Meet our new Vice President of Sales and Business Development, Hans Radhoe

We are excited to announce the expansion of our team with our new colleague, Hans Radhoe.

Despite being a small company in the canal-ringed city of Delft, DENSsolutions has always been highly ambitious, with its sights set on disruptive growth and innovation. Keeping in line with this, we wanted to expand our team with someone who could lead our business development, with a focus on the discovery of new growth opportunities for the company and making our many visions a reality. We are happy to have found just the right person for this position – Hans Radhoe, our new Vice President of Sales and Business Development. With over 25 years of experience in business and development within fields such as life science and materials science, Hans has an extensive understanding of lead generation, advancing business strategy and the sales cycle process within diverse scientific markets.
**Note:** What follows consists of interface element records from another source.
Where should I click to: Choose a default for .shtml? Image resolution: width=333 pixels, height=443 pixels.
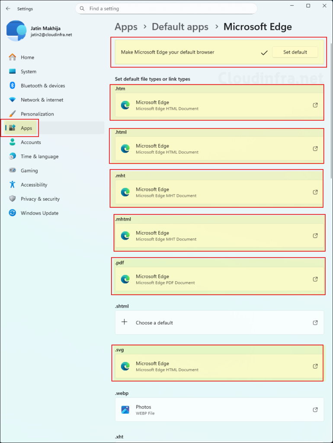219,323
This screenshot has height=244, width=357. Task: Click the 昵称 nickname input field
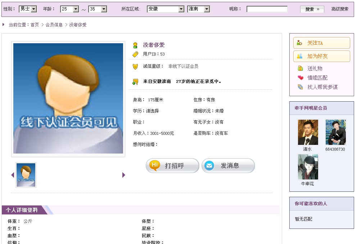[x=267, y=9]
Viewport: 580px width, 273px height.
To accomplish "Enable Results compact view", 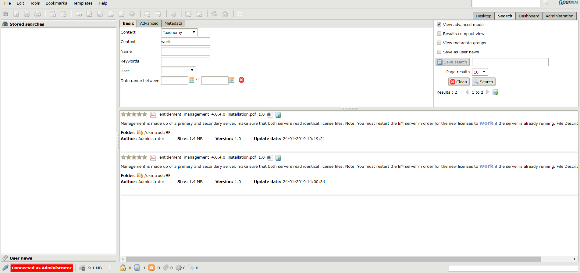I will [439, 34].
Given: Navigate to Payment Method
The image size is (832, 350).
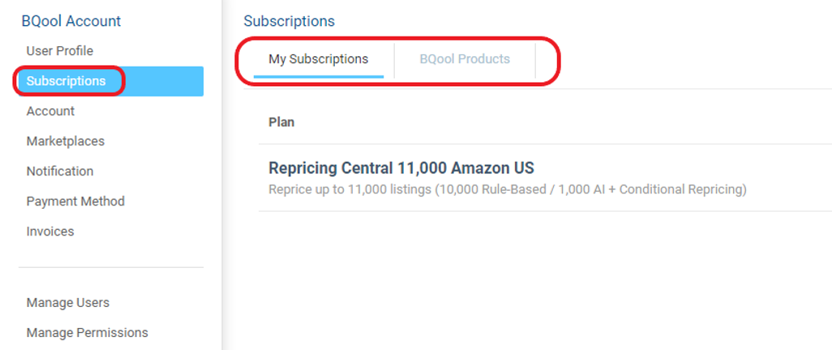Looking at the screenshot, I should click(x=75, y=201).
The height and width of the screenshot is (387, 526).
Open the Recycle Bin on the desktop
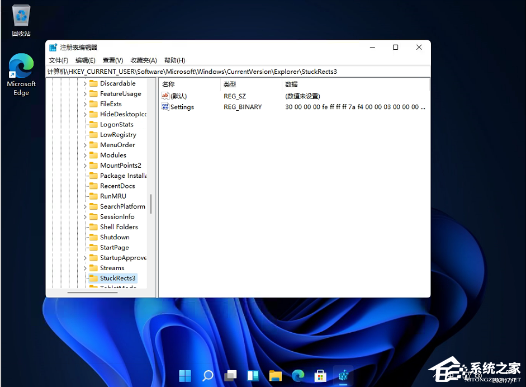pos(21,17)
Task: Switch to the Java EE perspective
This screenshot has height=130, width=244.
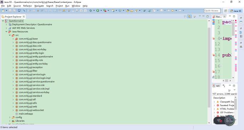Action: (236, 11)
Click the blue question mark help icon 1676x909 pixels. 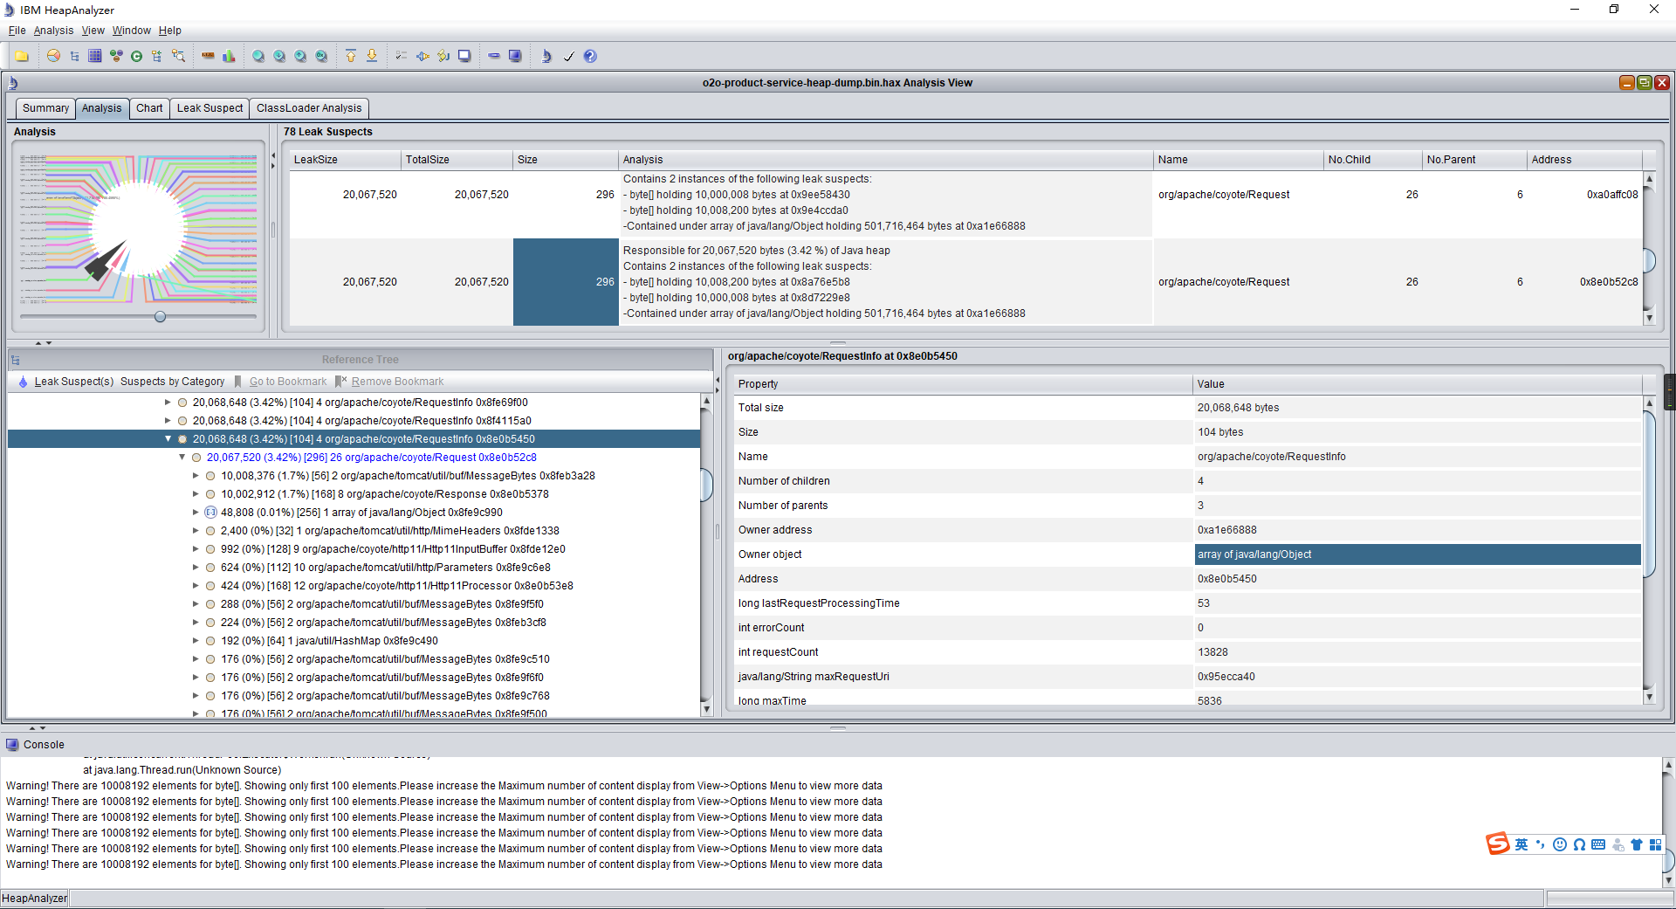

His role at DENSsolutions will focus on finding avenues of growth for the company and leading numerous aspects of the sales process, from prospecting and go-to-market strategies to customer relationship management. In this article, we have asked Hans to introduce himself so you can learn more about his education, experience and role at DENSsolutions. 

Meet Hans Radhoe

“My name is Hans Radhoe, and I was born in Suriname, a country in South America in the Amazon. At just 17 years old, I left Suriname with the bright intention to study medicine in the Netherlands. I had no knowledge at that time, however, that there was a lottery system in place in the Netherlands for being admitted into any of the medical schools in the country. As it turned out, I was not one of those selected to move forward in the admission process, which forced me to think of an alternative study to pursue.

This chain of events catapulted the start of my education in the field of biotechnology, which I studied at the Polytechnical Faculty in Delft. Studying biotechnology felt like an excellent choice for me since it not only piqued my interest, but was also a hot topic in the 80s and beyond. After finishing my Bachelor studies, my fascination with the environment led me to pursue a Master’s degree in Environmental Management at Open University in Heerlen, a small city in the southeast of the Netherlands bordering Germany.

After graduating, I took on a position for a couple years with the task of setting up a mycoplasma and virology lab in accordance with CGMP guidelines. In this role, I managed to upscale Mycoplasma testing services for the pharmaceutical industry. I then worked at Centocor in Leiden for a short while, which is a biotech subsidiary of Johnson & Johnson. During this role, I was responsible for the production of biologic drugs involving monoclonal antibody technology, such as Remicade – a drug used to treat a number of autoimmune diseases like rheumatoid arthritis. It was particularly during this role that I gained hands-on experience in cell and gene therapy. 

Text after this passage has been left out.